Required actions:
1 – In the toner supply passage, how many of the five toner density determinations must be "low" for the detected density to be judged lower than the prescribed value?
2 – Carry on the toner supply passage from its final sentence.

Passage given:
+ + + + + + +
If it is determined in the above stated step S312 that the number of density determinations performed so far already attains 5, the program proceeds to the step S330 to clear the density determination counter, and after that, the toner supply motor 33 is turned on in the step S332. Thus, the output signal from the output port PAO falls to the low level. As a result, supply of toner from the toner tank 43 into the developer container 45 can be started.
Then, in the step S334, the detected toner density and the prescribed value are compared. More specifically, if the number of determinations that the detected density is "low" is three or more out of five determinations as to the toner density (in the step S318), it is determined that the detected toner density is lower than the prescribed value, and the program proceeds to the step S350 to select the toner supply mode by setting the toner supply more flag d. Consequently, supply of toner is continued while the toner supply mode is selected, that is, in a period in which the determination of "the detected toner density<the prescribed value" in the step S334 is maintained). Accordingly, a necessary amount of toner for increasing the toner density to the prescribed value is supplied. Since the toner supply motor 33 is turned on in the step S332, this supply is continued till the toner supply mode and the small amount supply mode are cancelled.
+ + + + + + +
Extracted data entries:
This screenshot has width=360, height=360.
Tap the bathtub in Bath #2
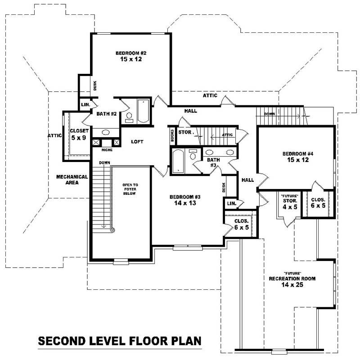coord(143,111)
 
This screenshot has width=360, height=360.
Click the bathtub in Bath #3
coord(177,162)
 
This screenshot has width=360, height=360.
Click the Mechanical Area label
coord(72,180)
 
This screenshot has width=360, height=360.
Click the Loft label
coord(137,142)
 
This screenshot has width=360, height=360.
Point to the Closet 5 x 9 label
coord(78,134)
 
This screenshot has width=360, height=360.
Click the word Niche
coord(107,150)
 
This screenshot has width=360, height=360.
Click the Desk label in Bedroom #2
coord(95,86)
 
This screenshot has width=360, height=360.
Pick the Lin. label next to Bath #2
coord(86,105)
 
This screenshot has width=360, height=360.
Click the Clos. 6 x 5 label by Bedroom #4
coord(318,202)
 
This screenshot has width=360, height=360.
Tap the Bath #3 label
coord(213,162)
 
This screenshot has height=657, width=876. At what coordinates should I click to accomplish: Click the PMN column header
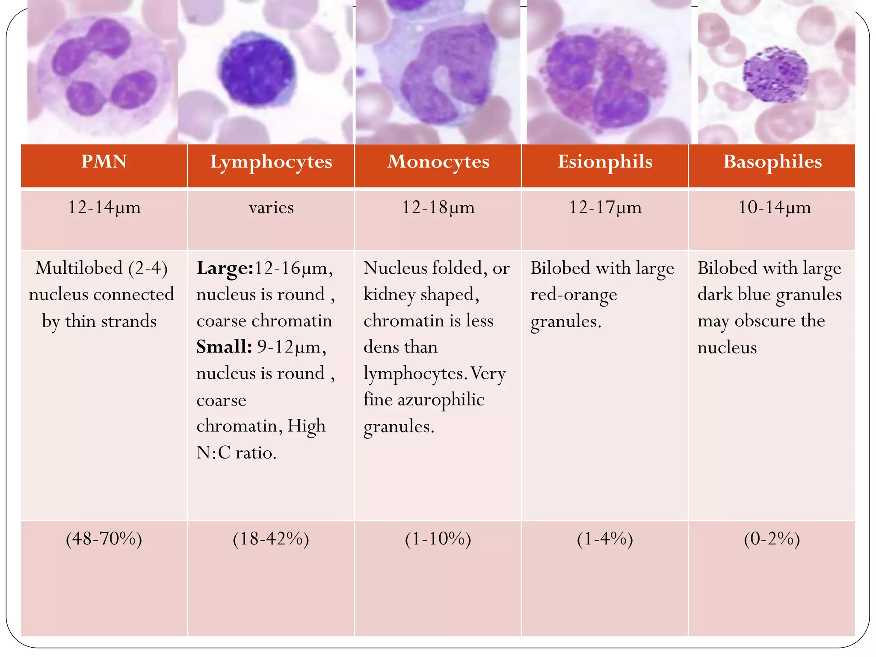pos(104,162)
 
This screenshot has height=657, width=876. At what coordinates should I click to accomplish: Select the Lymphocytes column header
pos(271,162)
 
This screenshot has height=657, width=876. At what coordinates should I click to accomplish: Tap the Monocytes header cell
pos(438,162)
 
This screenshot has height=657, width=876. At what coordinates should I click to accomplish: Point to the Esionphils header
pos(605,162)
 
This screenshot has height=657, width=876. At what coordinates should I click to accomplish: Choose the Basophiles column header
pos(772,162)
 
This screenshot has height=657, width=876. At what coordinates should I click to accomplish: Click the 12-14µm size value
pos(104,207)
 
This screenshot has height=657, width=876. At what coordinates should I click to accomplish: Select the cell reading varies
pos(271,208)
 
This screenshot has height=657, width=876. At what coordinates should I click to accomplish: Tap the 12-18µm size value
pos(438,207)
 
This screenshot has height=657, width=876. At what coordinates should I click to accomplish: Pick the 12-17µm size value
pos(605,207)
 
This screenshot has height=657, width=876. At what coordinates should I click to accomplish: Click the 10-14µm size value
pos(774,207)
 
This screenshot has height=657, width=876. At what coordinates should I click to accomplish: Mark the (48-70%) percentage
pos(104,539)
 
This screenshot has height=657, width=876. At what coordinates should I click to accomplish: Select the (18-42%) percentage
pos(271,539)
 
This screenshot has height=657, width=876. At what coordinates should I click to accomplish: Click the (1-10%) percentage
pos(438,539)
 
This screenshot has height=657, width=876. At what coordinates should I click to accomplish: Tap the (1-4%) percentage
pos(605,539)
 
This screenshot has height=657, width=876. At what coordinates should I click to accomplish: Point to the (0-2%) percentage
pos(772,539)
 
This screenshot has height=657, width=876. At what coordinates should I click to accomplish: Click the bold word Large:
pos(225,269)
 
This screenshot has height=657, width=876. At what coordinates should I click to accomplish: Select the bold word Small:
pos(224,347)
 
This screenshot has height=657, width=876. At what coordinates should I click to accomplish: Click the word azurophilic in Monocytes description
pos(441,400)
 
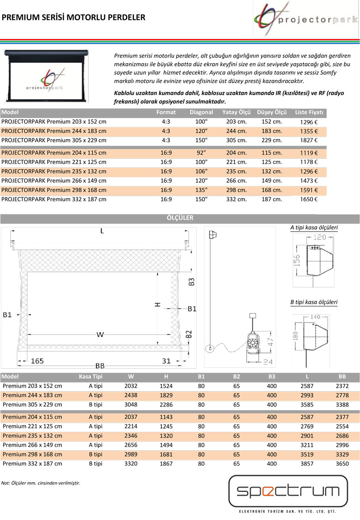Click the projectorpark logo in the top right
(x=306, y=19)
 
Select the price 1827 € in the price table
(x=307, y=140)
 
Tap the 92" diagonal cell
(x=201, y=153)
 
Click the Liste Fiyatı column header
(x=310, y=113)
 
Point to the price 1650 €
(x=307, y=199)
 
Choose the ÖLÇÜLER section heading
(x=180, y=218)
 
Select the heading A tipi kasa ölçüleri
(x=314, y=227)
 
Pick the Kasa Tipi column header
(x=90, y=377)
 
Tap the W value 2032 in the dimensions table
(x=131, y=386)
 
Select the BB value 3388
(x=342, y=405)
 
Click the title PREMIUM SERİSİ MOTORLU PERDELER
(x=74, y=18)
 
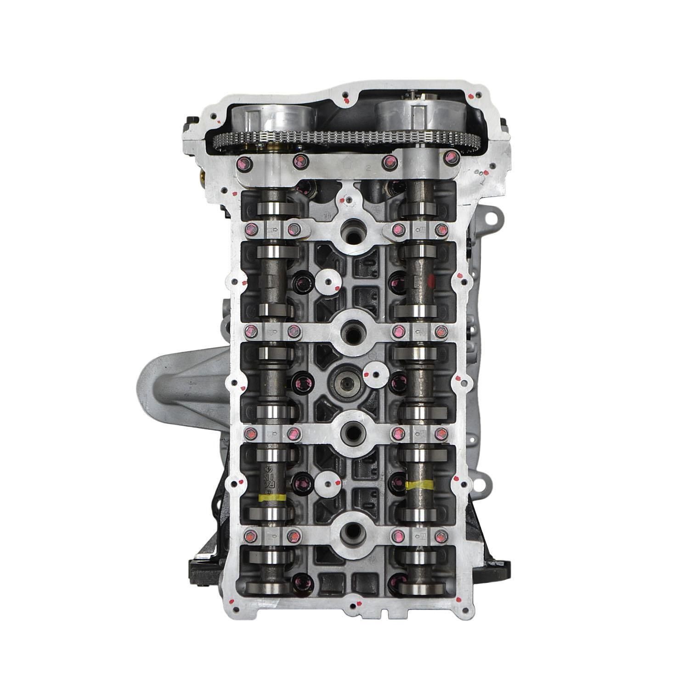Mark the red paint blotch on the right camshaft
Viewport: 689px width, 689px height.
(431, 281)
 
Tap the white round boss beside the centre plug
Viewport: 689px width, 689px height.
(374, 374)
+ + + + + + +
The replies:
1 – Three or more.

2 –
If it is determined in the step S334 that the number of determinations of "low" density is smaller than three out of five determinations (in the step S318), it is determined that the detected toner density is higher than the prescribed value, and accordingly that it is substantially not necessary to supply toner. Then, the program proceeds to the step S336 to set the small amount supply timer to a prescribed period. After that, the program proceeds to the step S338, in which the small amount supply mode is selected by setting the small amount supply mode flag c. Then, the toner supply mode is cancelled (in the step S340). As a result, toner is supplied till the above stated small amount supply timer comes to an end (in the step S366). Thus, the above stated prescribed amount of toner is supplied.
Subsequently, the program proceeds to the step S342 to clear the "low" density counter. If the forced toner supply request mode is not selected, toner supply operation in the toner supply mode or in the small amount supply mode is stopped when copy operation processing comes to an end (for example, after automatic shutting). On the other hand, in the case of the forced toner supply request mode, supply operation is stopped when it is completed if there is no supply stop request.
The steps S362 to S382 (in FIG. 6C) are steps for controlling a period of continuation of toner supply.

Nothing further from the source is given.